Whether it’s replacing Obama-era school dictates with flexible guidelines or boosting school choice programs in districts across the country, the federal footprint in education is shrinking, Mrs. DeVos said.
Washington’s education establishment is not happy with the change of course. Teachers unions and liberal activists decry the retreat and accuse the Trump administration of leaving children and college students at the mercy of for-profit schools.
But breaking apart the “government-run education monopoly,” as Mr. Trump described it during the presidential race, was precisely why he chose Mrs. DeVos.
She is a longtime crusader for charter schools and voucher programs that allow federal funds to pay tuition at private and religious schools.
“If my work in education over the last three decades has taught me anything, it’s that parents and local leaders — not Washington bureaucrats — know best. As secretary, everything I do is focused on empowering them and getting the federal government out of their way,” Mrs. DeVos told The Washington Times.
As with other Cabinet agencies under Mr. Trump, the big changes to date at the Education Department have been made on regulatory and policy fronts, reversing President Obama’s legacy and changing the direction of the ship of state.
But the inability of the Republican-run Congress to produce on the legislative front has left Mr. Trump with Obamacare still on the books, while major tax reforms and a massive infrastructure program are still far from passage.
In the first six months of the Trump administration, the Education Department has undertaken a top-to-bottom review of its regulations, trimmed the department’s workforce through attrition and put the brakes on several rules issued under Mr. Obama.
Mrs. DeVos created a consolidated state plan that gave schools more flexibility in complying with the Every Student Succeeds Act. The bipartisan legislation passed under Mr. Obama was supposed to hold schools accountable for student performance but was widely criticized for imposing damaging and overly prescriptive mandates on public school systems.

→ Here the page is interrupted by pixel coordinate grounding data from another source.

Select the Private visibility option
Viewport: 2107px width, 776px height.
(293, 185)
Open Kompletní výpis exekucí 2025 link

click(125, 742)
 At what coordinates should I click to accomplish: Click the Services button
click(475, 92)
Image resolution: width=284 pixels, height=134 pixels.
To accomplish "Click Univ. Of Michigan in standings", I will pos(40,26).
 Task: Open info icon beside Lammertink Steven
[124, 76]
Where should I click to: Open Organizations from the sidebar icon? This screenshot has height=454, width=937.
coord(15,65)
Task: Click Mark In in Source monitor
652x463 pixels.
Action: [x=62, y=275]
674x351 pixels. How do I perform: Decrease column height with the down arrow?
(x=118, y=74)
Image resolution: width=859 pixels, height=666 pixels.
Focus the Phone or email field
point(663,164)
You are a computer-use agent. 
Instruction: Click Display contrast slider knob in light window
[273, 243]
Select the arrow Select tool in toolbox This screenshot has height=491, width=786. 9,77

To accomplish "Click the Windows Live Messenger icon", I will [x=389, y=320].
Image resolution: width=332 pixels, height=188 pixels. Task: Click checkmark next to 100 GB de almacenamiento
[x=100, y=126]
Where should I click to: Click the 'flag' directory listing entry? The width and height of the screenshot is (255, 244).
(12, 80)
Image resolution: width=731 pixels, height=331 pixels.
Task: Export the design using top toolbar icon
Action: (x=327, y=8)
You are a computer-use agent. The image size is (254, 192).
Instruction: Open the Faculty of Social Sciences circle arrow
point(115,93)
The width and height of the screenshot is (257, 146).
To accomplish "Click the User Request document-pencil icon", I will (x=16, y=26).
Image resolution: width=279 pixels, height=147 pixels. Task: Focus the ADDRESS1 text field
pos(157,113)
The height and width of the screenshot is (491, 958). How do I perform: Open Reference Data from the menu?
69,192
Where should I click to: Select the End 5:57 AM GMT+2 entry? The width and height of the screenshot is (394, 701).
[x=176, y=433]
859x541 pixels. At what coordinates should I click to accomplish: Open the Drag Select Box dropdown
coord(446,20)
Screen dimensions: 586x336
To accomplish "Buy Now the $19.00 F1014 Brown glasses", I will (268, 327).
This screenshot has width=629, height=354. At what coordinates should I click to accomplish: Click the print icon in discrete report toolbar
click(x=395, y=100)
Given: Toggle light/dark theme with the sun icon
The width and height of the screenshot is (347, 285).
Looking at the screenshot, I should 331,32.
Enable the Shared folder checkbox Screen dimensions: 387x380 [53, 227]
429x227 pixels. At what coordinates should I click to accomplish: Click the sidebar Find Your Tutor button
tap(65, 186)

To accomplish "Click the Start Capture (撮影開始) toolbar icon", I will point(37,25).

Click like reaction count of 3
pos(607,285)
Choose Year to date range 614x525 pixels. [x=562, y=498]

She rolled back a student loan repayment rule that was supposed to simplify student debt forgiveness for victims of lender fraud, but it faced resistance from some in the higher education community, including administrators at historically black colleges and universities.
She also nixed a “gainful employment” rule that was intended show students the relationship between student debt and projected income from their fields of study and deny federal loans at schools where the debt-to-income gap was too high.
DeVos spokeswoman Elizabeth Hill said the Obama administration’s selective approach to this rule was a thinly veiled attempt to target and cripple a specific sector — for-profit schools — that they did not like.
Nearly every move was met with fierce opposition, especially from the American Federation of Teachers, one of the nation’s two major teachers unions and a fierce defender of public schools.
“Just like the climate change deniers, Betsy DeVos is a public school denier,” said AFT President Randi Weingarten. “She has lived up to our concern that she would be the most anti-public-education secretary of education ever.”
Mrs. DeVos has battled teachers unions since she began her school choice advocacy at home in Michigan. The AFT spearheaded opposition that nearly derailed her Senate confirmation, which she won in 50-50 vote with Vice President Mike Pence breaking the tie in her favor.
Ms. Weingarten said the secretary was running the same playbook she used in Michigan for “defunding, destabilizing, privatizing public schools and hurting kids.”
“She’s proposed a budget that takes a meat cleaver to public schools and eliminates after-school programs, community schools and funding to lower class sizes,” said the union leader. “She’s sided with predatory lenders and for-profits over students and recent graduates who are being crushed by debt or were sold a phony degree, and she’s rolling back the Department of Education’s obligation to protect the civil rights of all kids, most particularly transgender kids and young women in college, while pushing for failed choice and voucher plans that have a track record of harming rather than helping children.”
Mrs. DeVos has not won every battle. The Education Department announced Tuesday that it was shelving plans to radically streamline the federal student loan servicing program by designating a single company to collect student debt payments on behalf of the federal government. Critics said the plan would give too much power to one company and put student borrowers at a disadvantage.
The outrage on the left underscores Mrs. DeVos’ aggressive moves to carry out her mission.
She said the job continues to invigorate her.
“As I travel across the country, I am energized by those who are eager to put the needs of students at the center of education reform,” said Mrs. DeVos. “We still have much work left to do, but we are well on our way to achieving that goal with the support of the president and Americans at the grass-roots level advocating for change.”
She added, “We can make good on our promise to provide every child in America equal access to a world-class education.”